Mas desta vez foi diferente: Franz intercedeu por eles. Bastava que, na próxima campanha pela reconquista do Estado Papal, demonstrassem ser fiéis devotos.
Conseguir resolver as questões da Igreja sem derramamento de sangue fez o governo austríaco perceber a importância do Estado Papal; um Papa favorável à Áustria ajudaria o governo a administrar melhor o clero.
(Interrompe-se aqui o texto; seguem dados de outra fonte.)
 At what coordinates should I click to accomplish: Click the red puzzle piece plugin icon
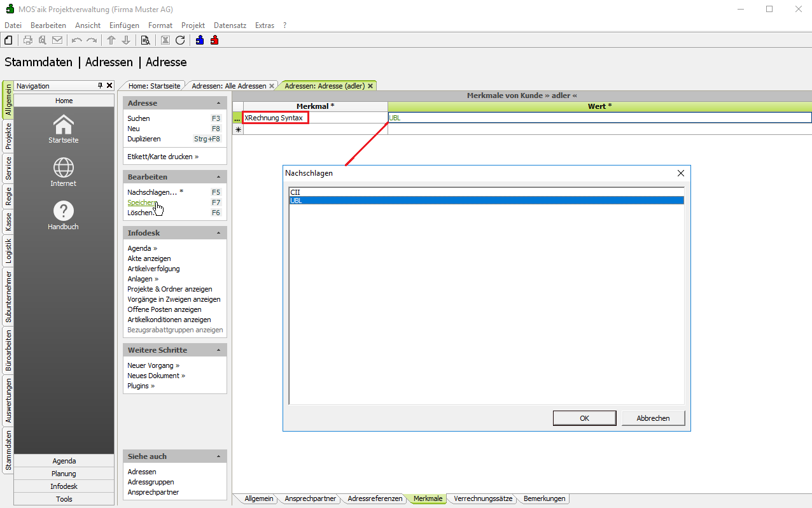point(214,40)
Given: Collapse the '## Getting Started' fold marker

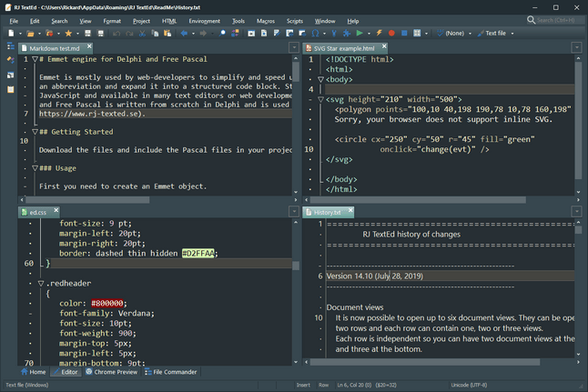Looking at the screenshot, I should (35, 132).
Em resumo, se algum bispo desagradava, era enviado ao Estado Papal para servir a Deus; por exemplo, cuidar dos lugares sagrados era uma tarefa com grande perspectiva.
Quem recebe benefícios, naturalmente, deve cumprir sua parte. O Papa Pio IX fez o que lhe cabia, e agora era a vez do governo austríaco pagar a recompensa.
Franz detestava profundamente salários atrasados, e jamais se tornaria aquilo que mais odiava.
“Como está o Marechal Radetzky? Será necessário transferir tropas do país?” perguntou Franz.
“Majestade, a retirada das tropas do Reino da Sardenha está prestes a ser concluída; o moral das tropas na linha de frente está elevado, podem participar plenamente desta operação.
No entanto, o Marechal Radetzky sugere que esses soldados retornem ao país, e que uma nova leva seja mobilizada para intervir no Estado Papal,” respondeu o Ministro do Exército, Príncipe Windisch-Grätz.
Evidentemente, ele não estava satisfeito com a sugestão de Radetzky; trocar tropas parecia simples, mas era complicado na prática.
O moral elevado era natural: as tropas sardas eram um alvo fácil, nunca enfrentaram batalhas difíceis, e o avanço foi quase sem resistência.
As baixas foram mínimas, mas o saque foi abundante; mesmo vendendo os espólios a preços baixos, cada soldado recebia pelo menos algumas centenas de florins, o equivalente a vários anos de salário de um cidadão comum.
(Um florim equivale a cerca de 11,69 gramas de prata)
Além dessa inesperada fortuna, a promessa de terras feita por Franz estava prestes a ser cumprida; uma campanha tão vantajosa era motivo de entusiasmo entre os soldados.
Ao ponderar a sugestão de Radetzky, Franz achou necessário enviar recrutas do país ao campo de batalha; afinal, não havia perigo, seria uma oportunidade de treinamento.
Especialmente a guarnição de Viena, equipada com as melhores armas, mas sem experiência de combate, possivelmente era a menos eficaz do exército austríaco.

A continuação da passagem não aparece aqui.